While Clark involved a single client with intellectual disability, DRP successfully used the substantive due process theory established in Clark in multiple lawsuits that secured community services for many others. For instance:
- DRP filed Richard C. v. Snider in 1989 and Nelson v. Snider in 1993 on behalf of classes of residents of Western Center and Embreeville Center, state institutions for people with intellectual disabilities. Both cases resulted in settlements that provided community services to virtually all Center residents. Both Centers closed.
- DRP filed Edward K. v. White in 1988 after Pennsylvania announced its plan to close Philadelphia State Hospital (“PSH”). We filed the lawsuit to prevent residents from being transferred indefinitely to other state hospitals rather than placed in the community. In tandem with this lawsuit, DRP worked with a broad coalition of consumers, advocates, and professionals to ensure that almost all PSH residents ultimately were discharged to community programs and that Philadelphia received adequate funding to provide comprehensive, community-based mental health services for them and others with mental illness to prevent their unnecessary institutionalization.
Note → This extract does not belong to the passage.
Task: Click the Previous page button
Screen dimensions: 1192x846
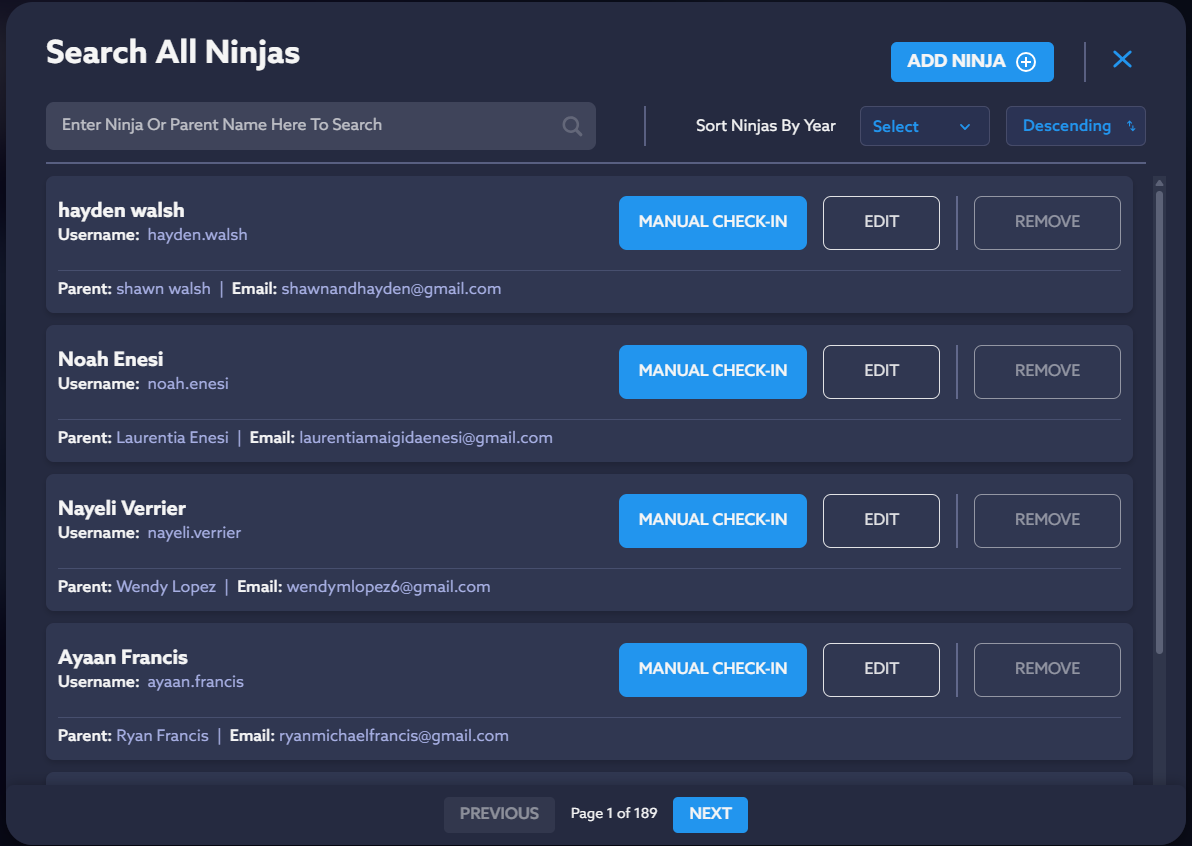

- In 1990, DRP became counsel to the class in Daniel B. v. White, and we secured a court order to require Pennsylvania to fund community placements for the remaining class members with intellectual disabilities at Woodhaven Center.
- DRP filed Ruth L. v. Snider in 1990 on behalf of a class of approximately 200 state psychiatric hospital residents with exclusive or primary diagnoses of intellectual disability. The lawsuit resulted in a settlement that required placements of class members into community programs.
- DRP filed Cooney v. White in 1991 on behalf of current and former residents of Southwest Habilitation Center, a state-operated unit for people with intellectual disabilities on the grounds of Mayview State Hospital. Cooney resulted in a settlement that provided community services for class members.
- DRP filed Phillip M. v. Snider in 1992 and Michael R. v. Snider in 1993 on behalf of, respectively, two Norristown State Hospital residents and eight Haverford State Hospital residents. Beyond resulting in community placements for the individual clients, these lawsuits helped secure a commitment from Pennsylvania to fully fund its “CHIPP” programs in southeastern Pennsylvania to allow expansion of community services and close state hospital beds.